Computation unit 330 can determine an initial depth map by making approximate computation of a depth map, using one or more methods of local matching. Computation unit 330 can include a reference depth computation unit 331, a matching depth map computation unit 332, reference depth map histogram computation unit 333, and depth map consistency checking unit 334. The reference depth computation unit 331 can determine a reference depth map, and matching depth map computation unit 332 can determine a matching depth map. In determining an initial depth map, the computation unit 330 can detect abnormal pixels on an approximate depth map. Reference depth map histogram analysis unit 333 can determine and/or cut a histogram of a depth map using a histogram of a reference depth map, and a cross-checking of a depth map can be performed by the depth map consistency checking unit 334. Reference and matching depth maps with the marked abnormal pixels 305 can be formed and output from the computation unit 330.

The smoothing unit 340 can smooth and refine a depth map by using a recursive filtration of the raw depth maps 305 (e.g., matching and reference depth maps 305 in raw form before smoothing is applied). The recursive number of iterations can be set by the iteration control unit 341. The filtration depth map unit 342 can expose a depth map to a filtration of depth. During each iteration, the iteration control unit 341 can determine criteria of convergence for filtration. In exemplary embodiments of the present general inventive concept, a first criterion of convergence can compute the residual image between adjacent computations of a disparity map. The sum of residual pixels may not exceed a threshold of convergence T_dec1of computation of a disparity map. The criterion of convergence can be a number of iterations of a filtration of a depth map. If the number of iterations exceeds threshold T_dec2of convergence of computation of a disparity map, the filtration can be stopped.

The post-processing unit 343 can determine final specifications of the computed depth maps. In exemplary embodiments of the present general inventive concept, the post-processing unit 343 can perform a median filtration. Other suitable filters to carry out the exemplary embodiments of the present general inventive concept disclosed herein to increase the quality of the image can be applied by the post-processing unit 343. The iteration control unit 341, the filtration depth map unit 342 and post-processing unit 343 of the smoothing unit 340 can output one or more smoothed depth maps 306 (e.g., smoothed reference and matching depth maps 306).

The temporal filtering unit 350 can filter a depth map by time.

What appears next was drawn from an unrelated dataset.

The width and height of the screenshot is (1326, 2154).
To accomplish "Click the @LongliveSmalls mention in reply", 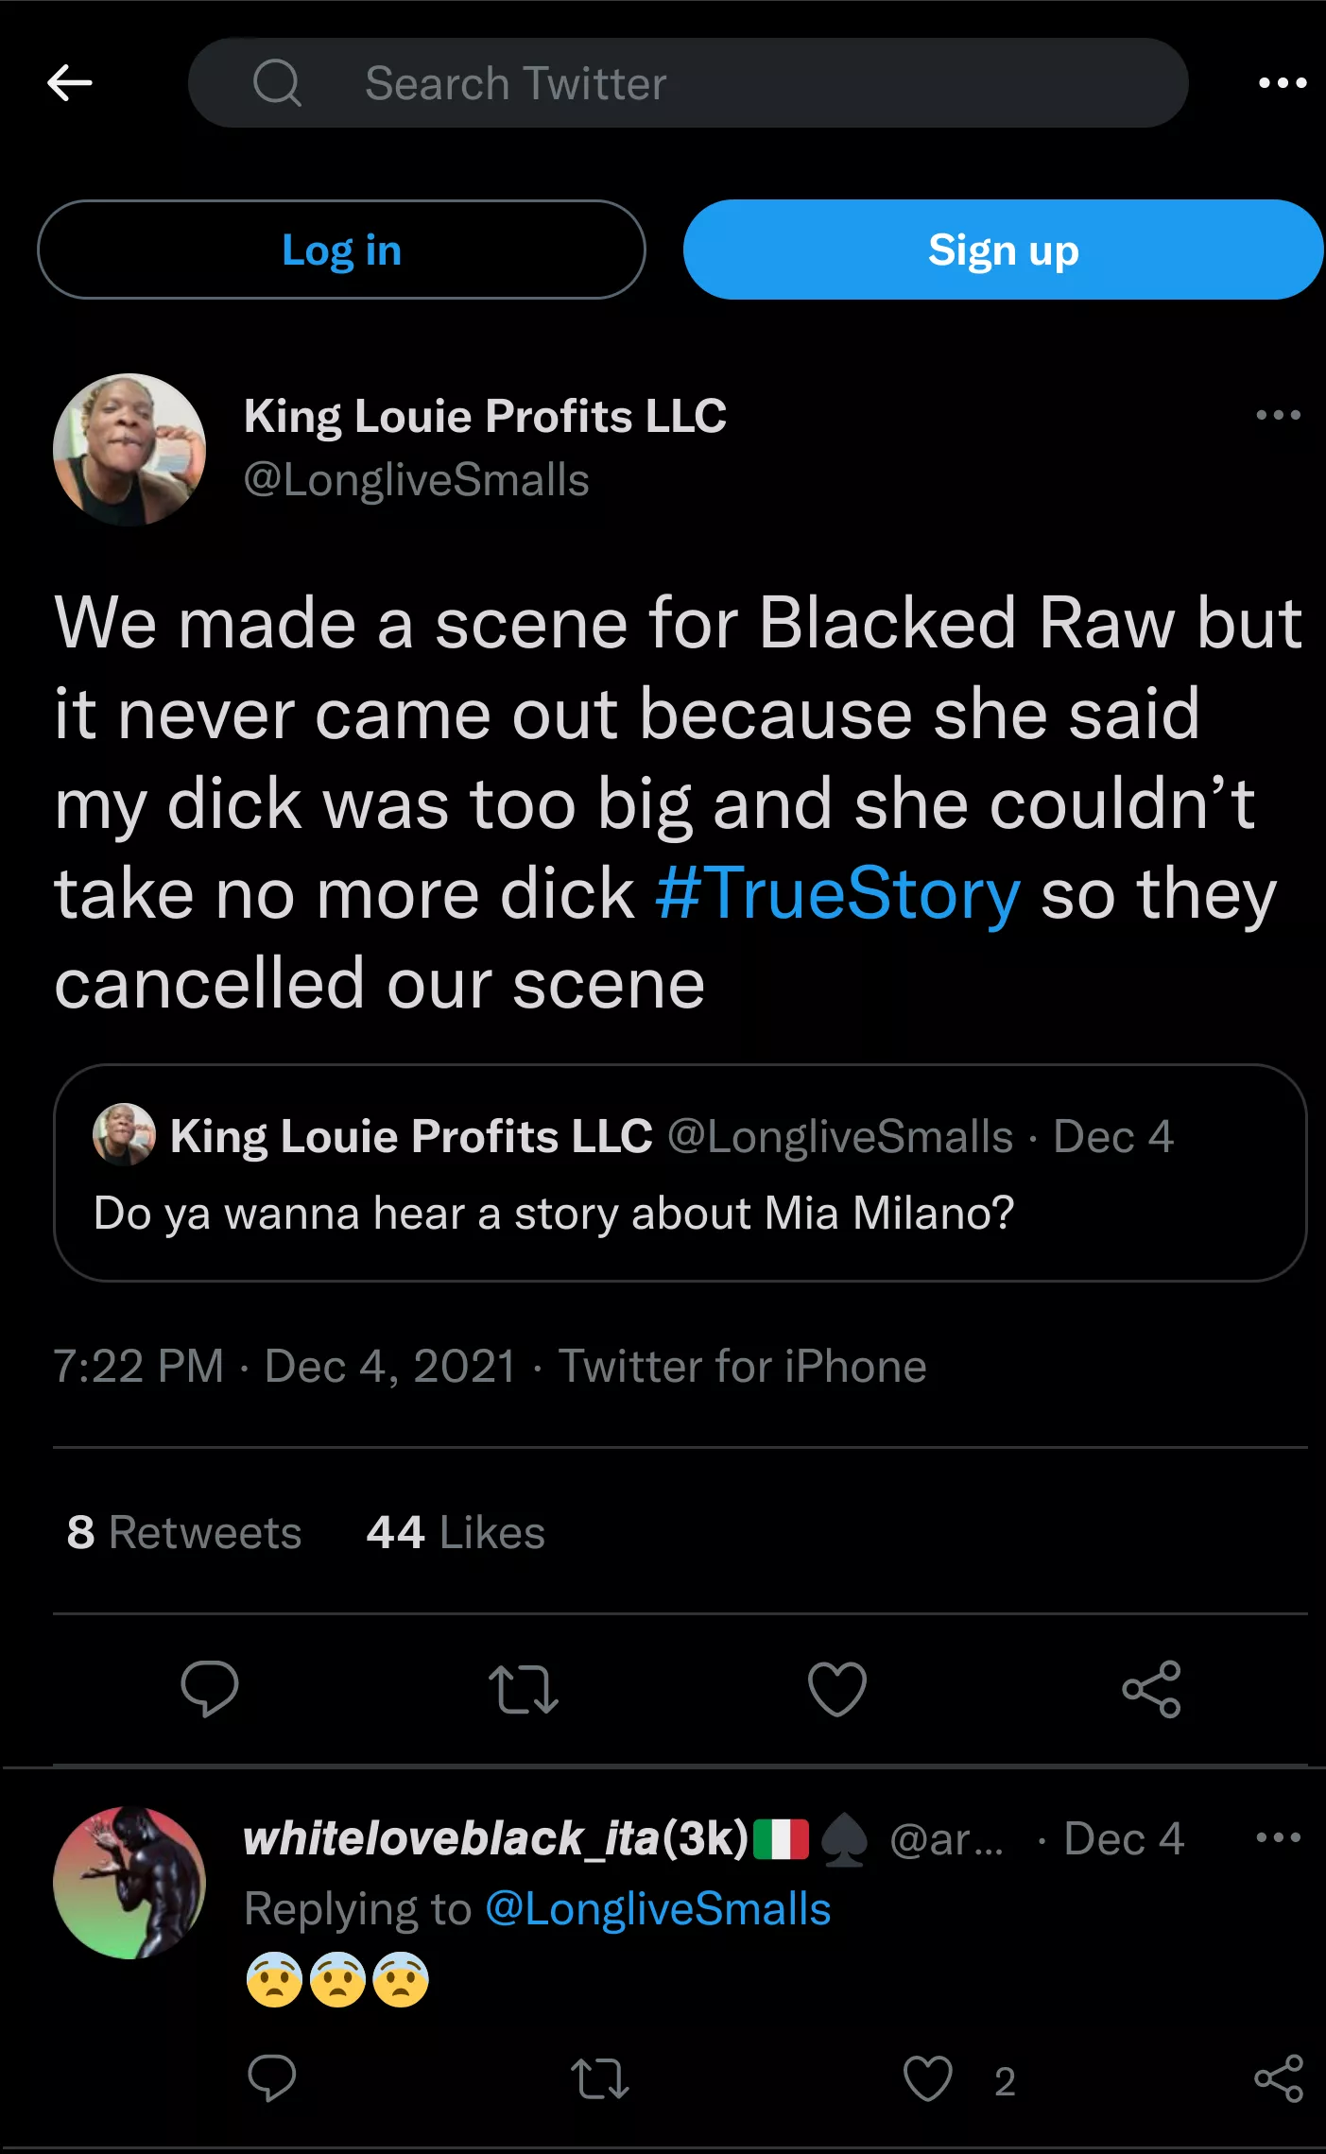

The temporal filtering unit 350 can include a frame buffer 351, which can store a plurality of frames of depth with corresponding color images, and a temporal filtering of depth map unit 352 to perform an interframe filtration of a depth map using the information from corresponding color images.

FIG. 4 illustrates a method of smoothing of a depth map based on recursive filtration according to exemplary embodiments of the present general inventive concept. At operation 401, color images can be pre-processed by, for example, a filtration of color images by a Gaussian filter in a predetermined pixel area (for example, 5×5 pixels). The filtration can suppress noise of color images. The filtration can improve the quality of smoothing of a depth map, as weighed averages of the neighboring pixels can be used to smooth a depth map using weights that are calculated based on color images. Cutting of the histogram of a reference depth map can occur at operation 402. Cutting of the histogram can be performed to suppress noise of a depth map. The raw depth map can include a plurality of abnormal pixels. Noise can occur because of incorrect matching in occlusion sites and on sites with low texture (e.g., sites having a texture less than or equal to a predetermined threshold). In exemplary embodiments of the present general inventive concept, threshold values can be used that include a threshold B in the bottom part of the histogram and threshold T in the top part of the histogram. These thresholds can be calculated from set numbers α and β of a percentage of abnormal pixels. α can be a ratio of pixels of the image, which lay below cut of histogram, to all pixels of the image. β can be a ratio of pixels of the image, which lay above top cut of histogram, to all pixels of the image. Thresholds B and T can be calculated as follows:

$B = \sum_{c = 0}^{B} H (c) = α N_{x} N_{y}$ $T = \sum_{c = T}^{M} H (c) = β N_{x} N_{y},$

where H(c) is a value of a histogram;

M is a maximum level of pixel (e.g., the M value can equal 255 for one-byte representation);

N_xis a width of an image; and

N_yis a height of the image.

An example threshold, corresponding to α=β=5% of pixels of the image, is illustrated in FIG. 6. That is, five percent of the darkest and five percent of the brightest sites of the histogram can be in black color. In this example, B can have a value of 48, and T can have a value of 224.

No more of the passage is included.